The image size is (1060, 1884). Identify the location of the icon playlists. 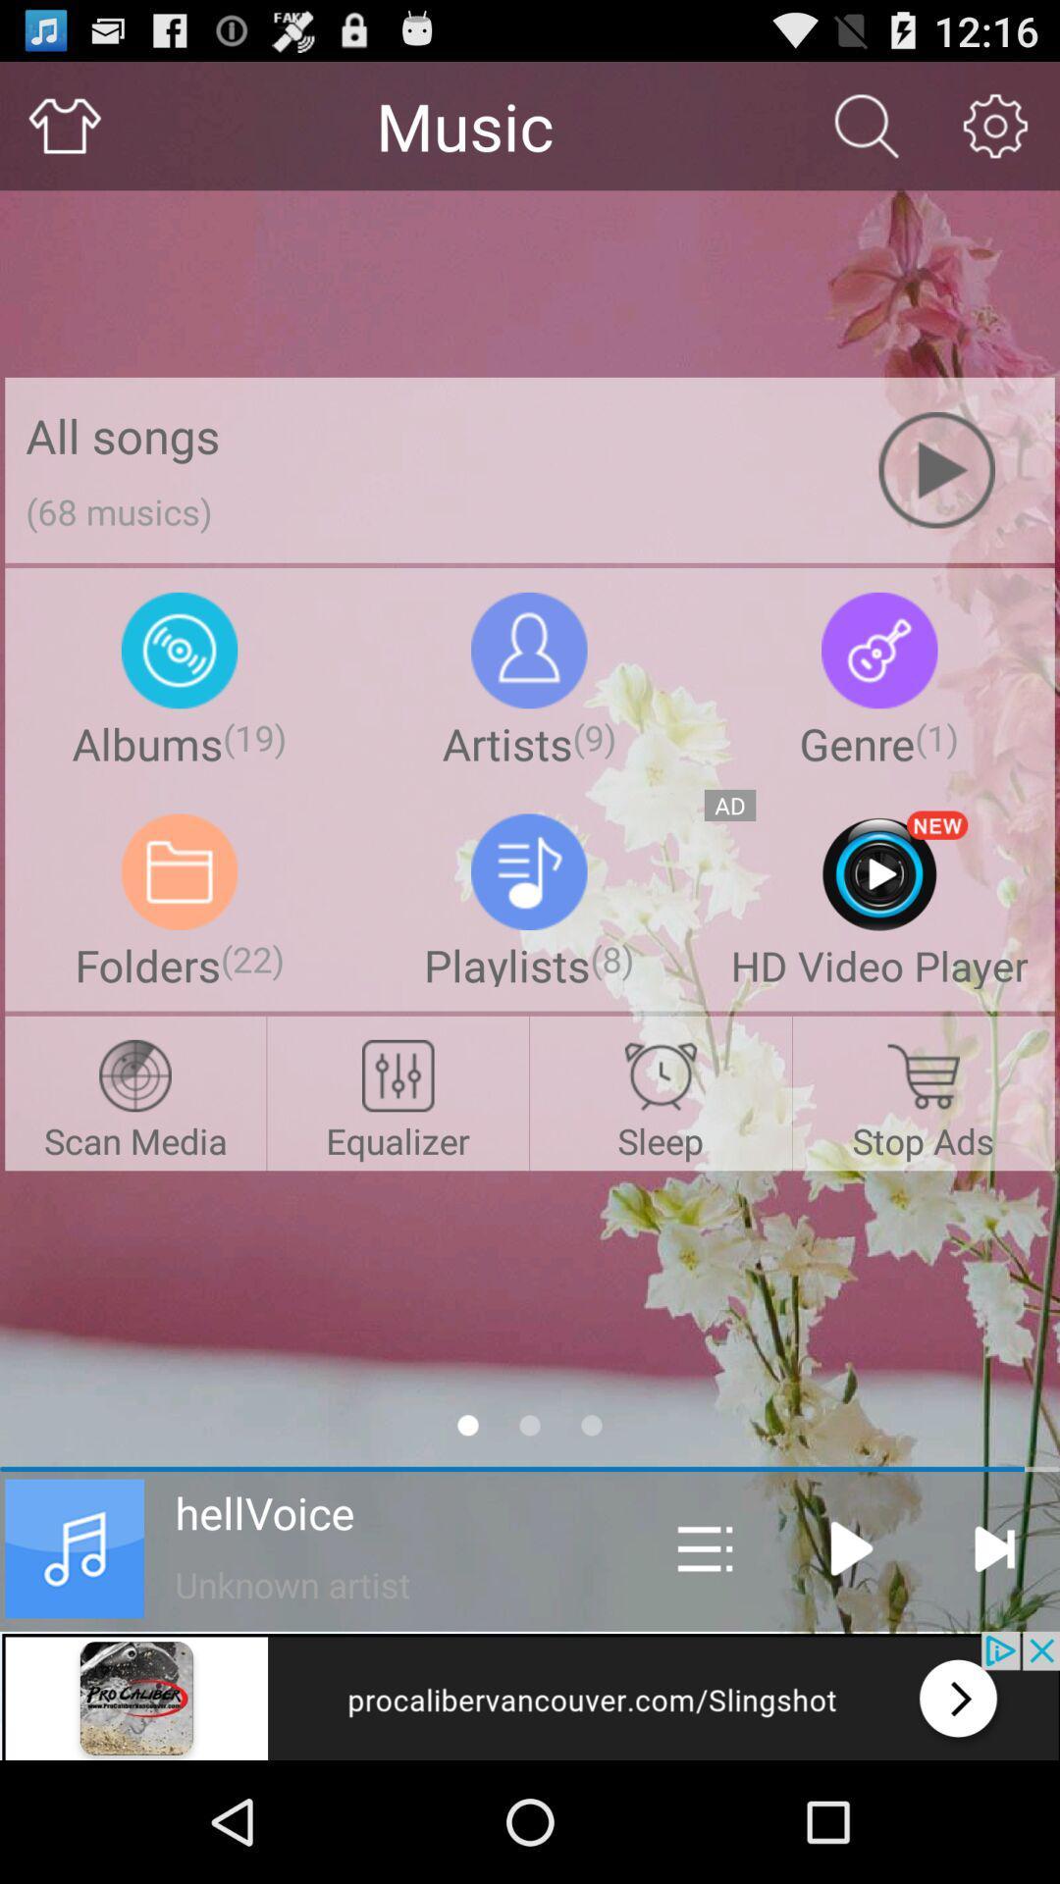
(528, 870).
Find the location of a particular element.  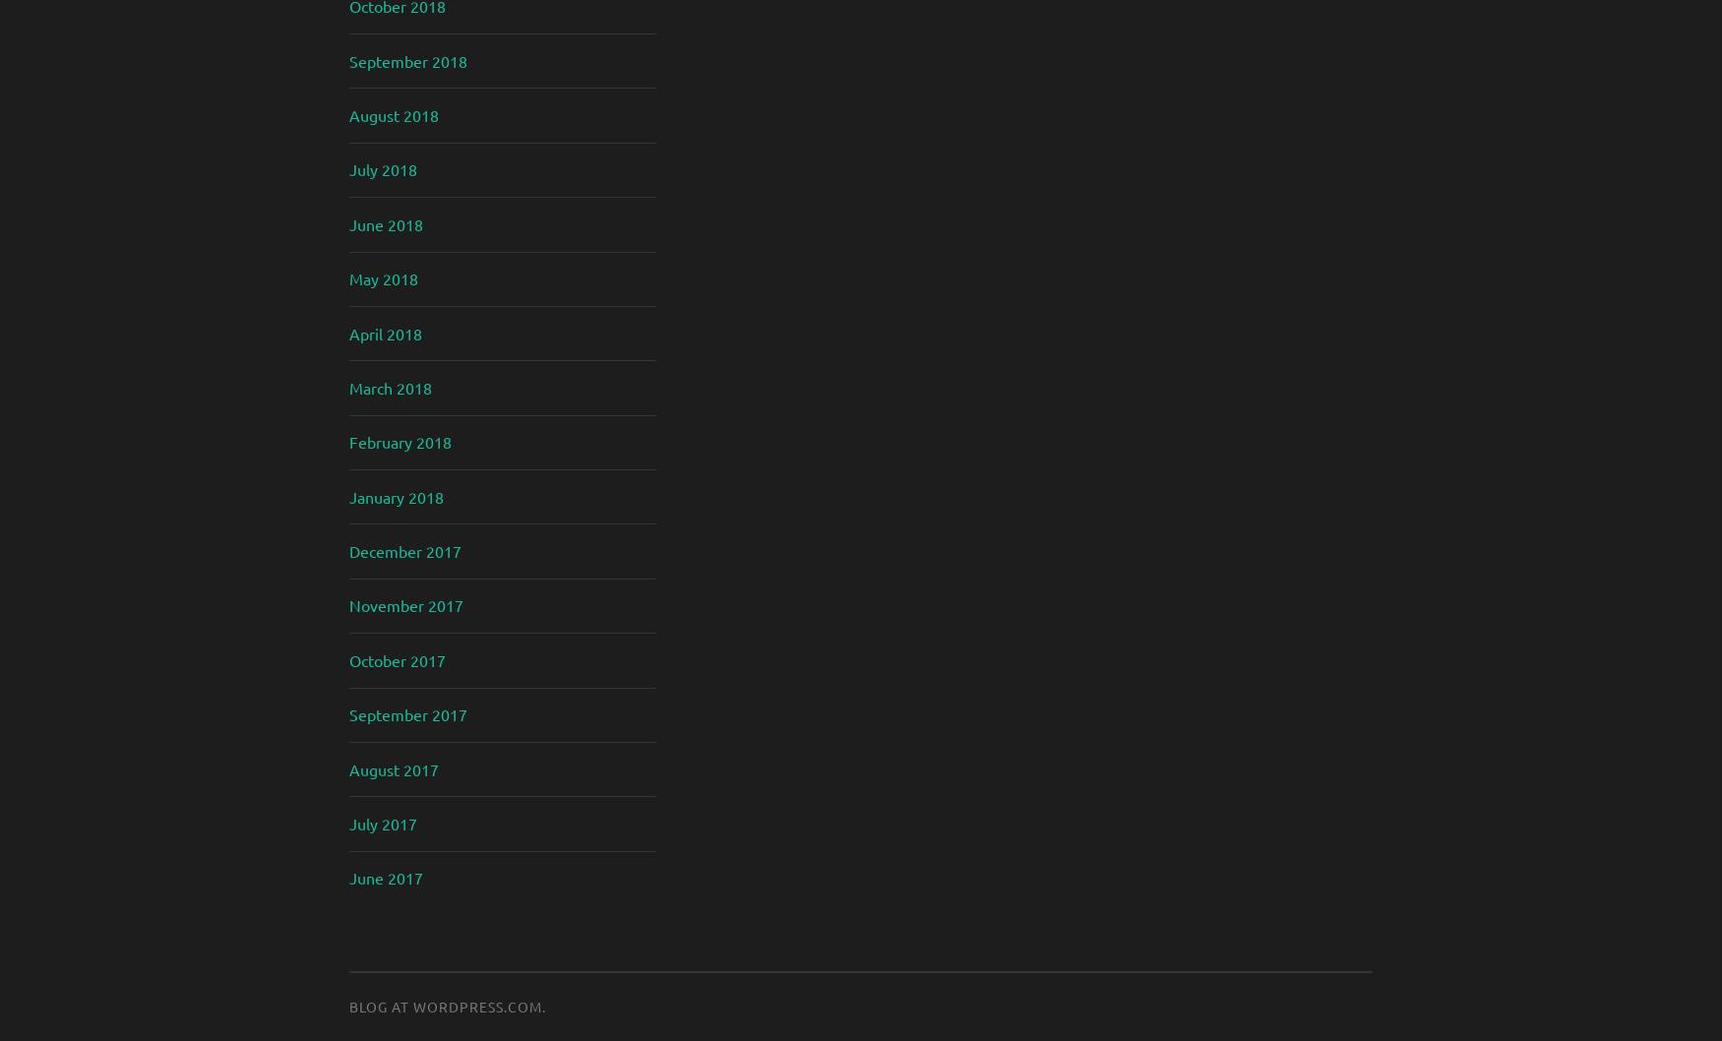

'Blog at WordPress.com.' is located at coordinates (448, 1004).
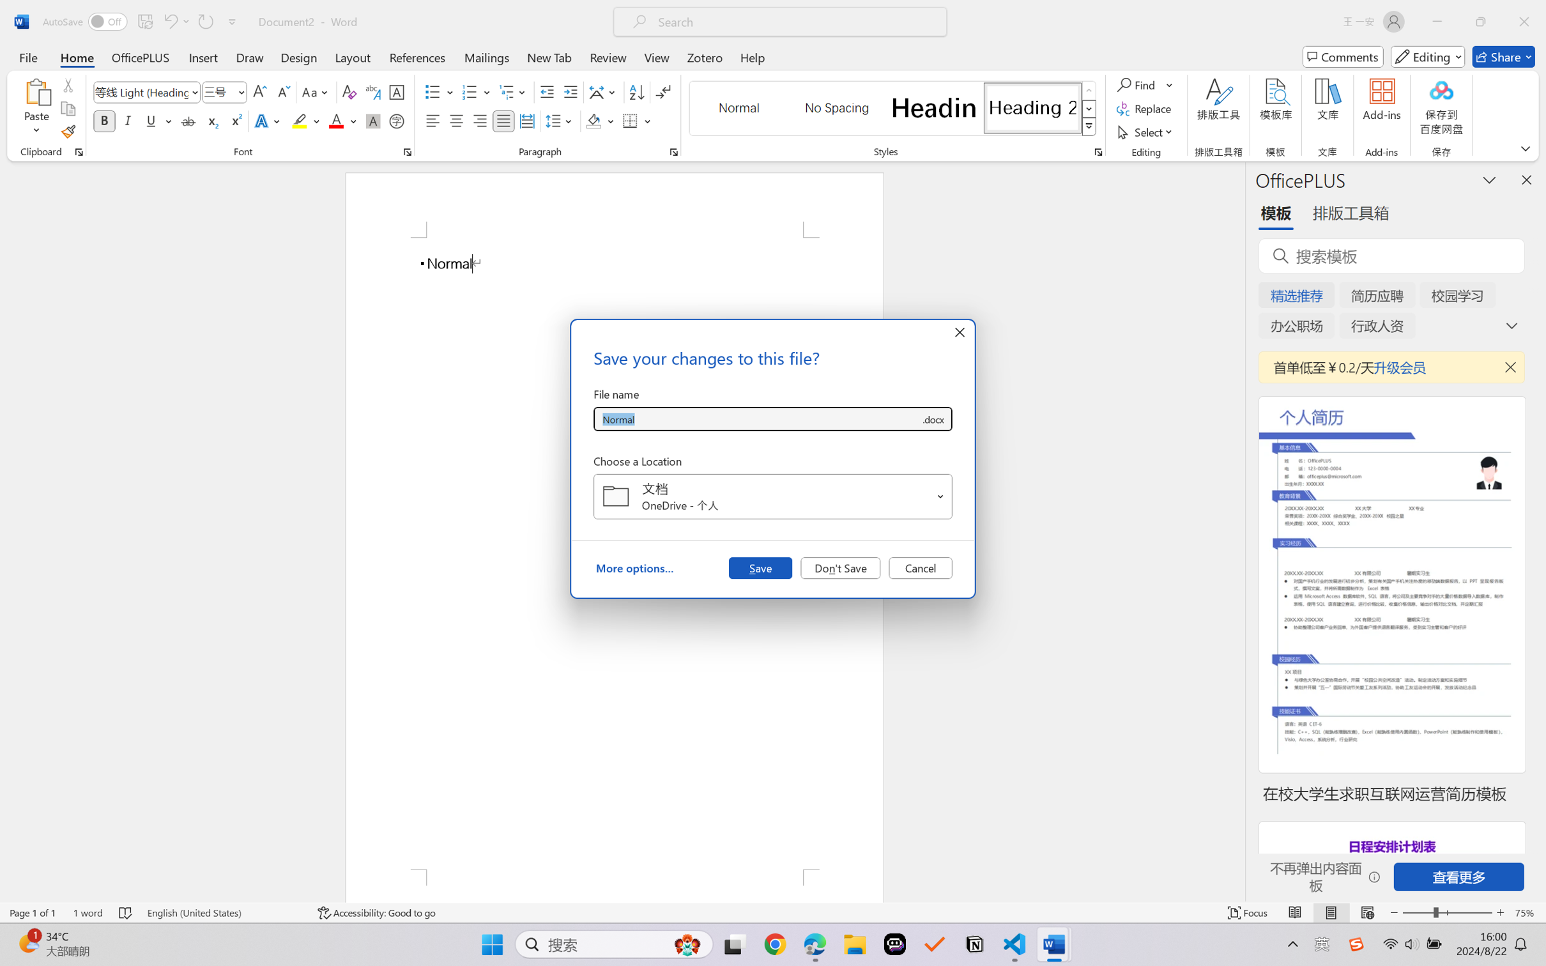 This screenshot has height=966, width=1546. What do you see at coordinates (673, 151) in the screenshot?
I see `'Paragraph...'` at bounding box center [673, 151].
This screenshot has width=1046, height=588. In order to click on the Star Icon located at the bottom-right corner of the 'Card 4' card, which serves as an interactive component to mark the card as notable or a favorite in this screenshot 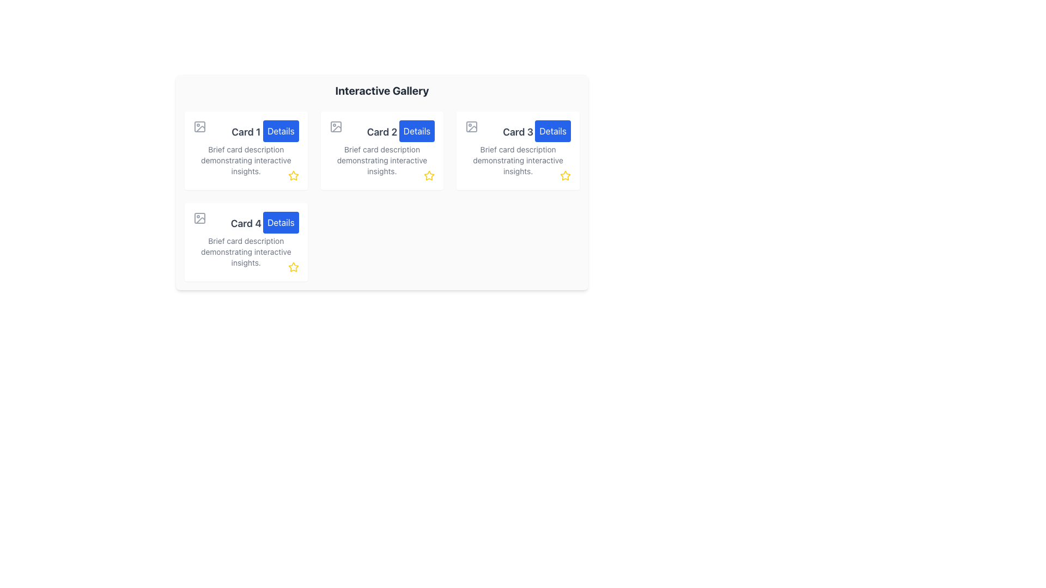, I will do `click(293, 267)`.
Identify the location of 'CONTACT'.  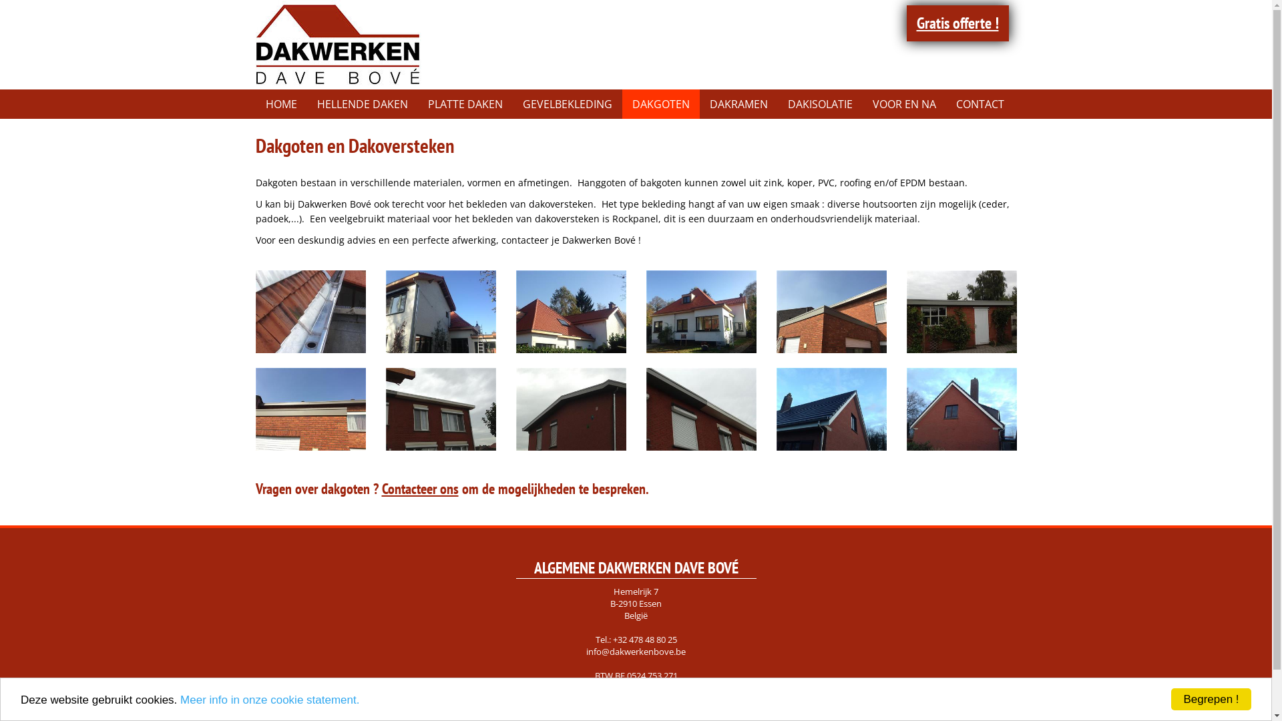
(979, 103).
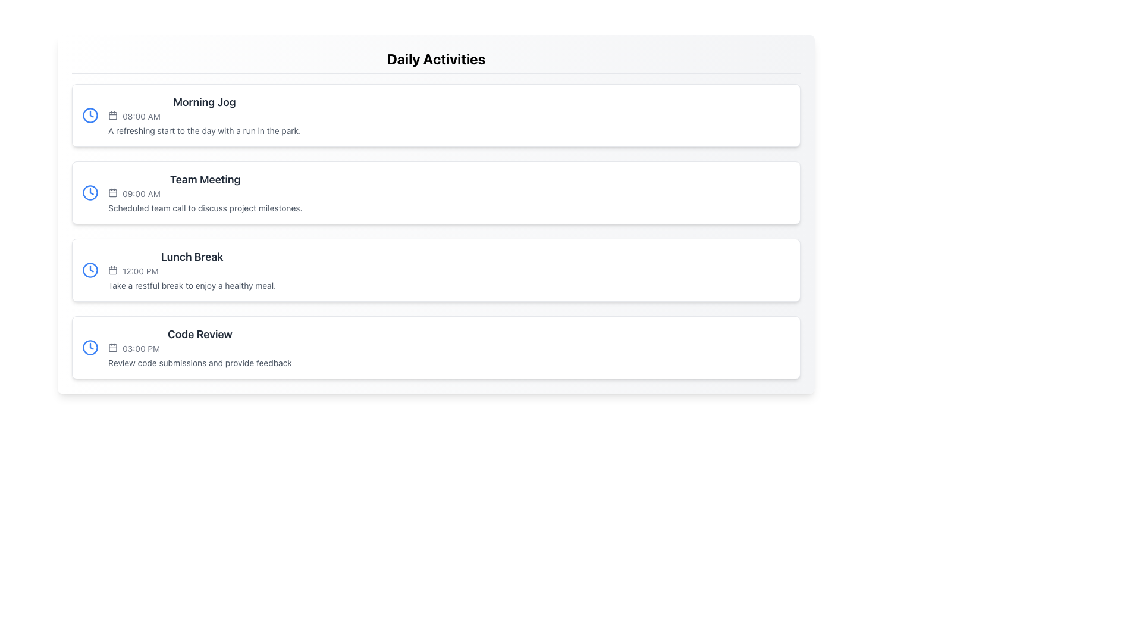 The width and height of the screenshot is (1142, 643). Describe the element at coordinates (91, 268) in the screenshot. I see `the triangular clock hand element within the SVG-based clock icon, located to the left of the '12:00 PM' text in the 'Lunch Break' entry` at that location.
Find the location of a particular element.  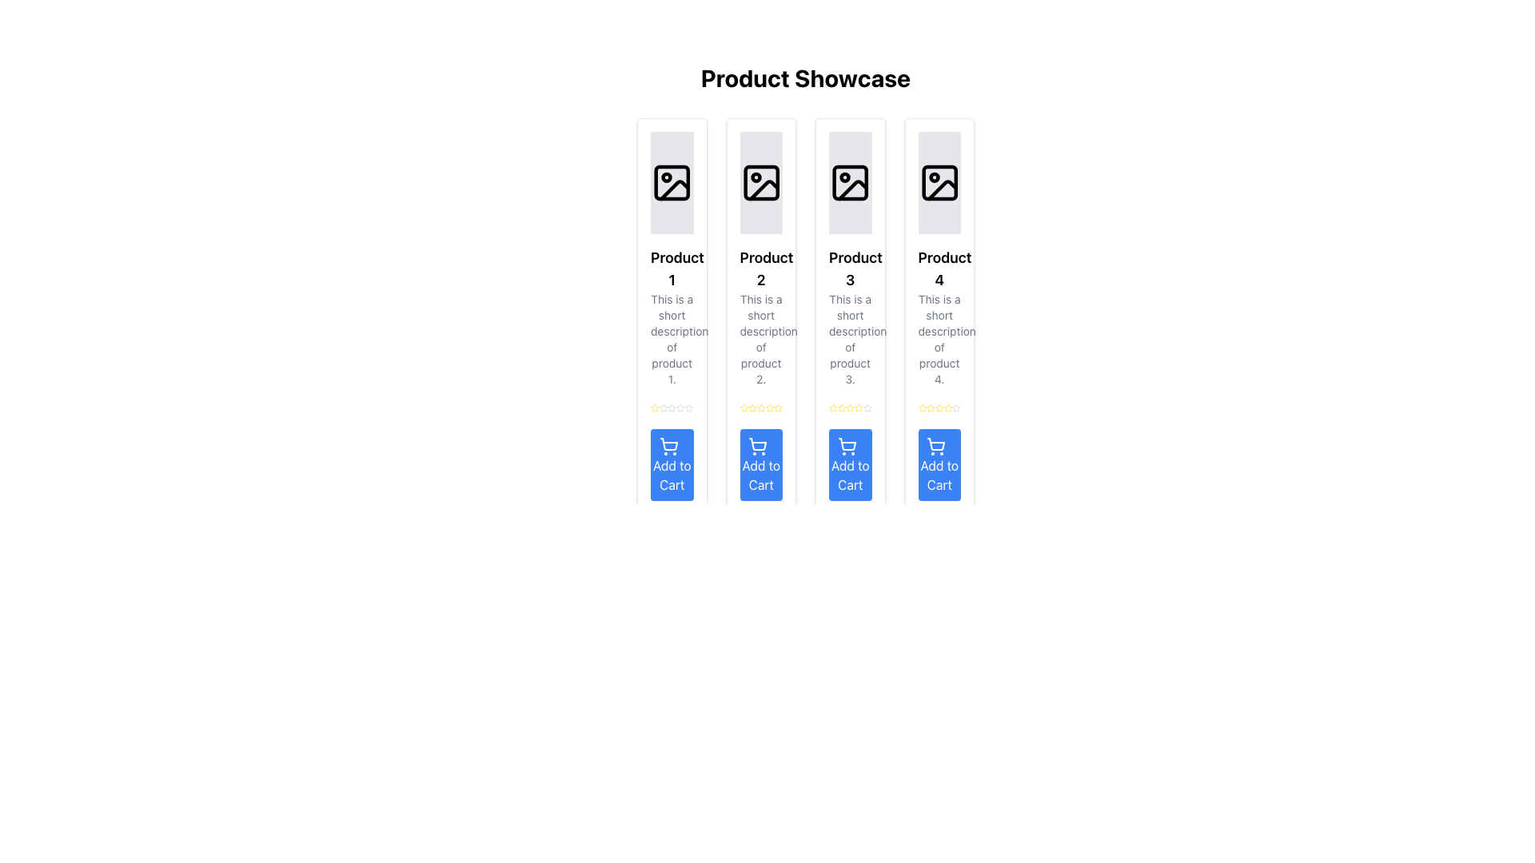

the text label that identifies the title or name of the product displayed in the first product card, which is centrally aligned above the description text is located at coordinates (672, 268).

Problem requirements
Can you reproduce the records word for word, starting at the line that contains "Identify the location of 'CONTACT'." and continuing through the end of the records, leaving out the pictures?

Complete answer
Identify the location of 'CONTACT'.  
(979, 103).
 The width and height of the screenshot is (1142, 643). Describe the element at coordinates (91, 268) in the screenshot. I see `the triangular clock hand element within the SVG-based clock icon, located to the left of the '12:00 PM' text in the 'Lunch Break' entry` at that location.
Find the location of a particular element.  

the text label that identifies the title or name of the product displayed in the first product card, which is centrally aligned above the description text is located at coordinates (672, 268).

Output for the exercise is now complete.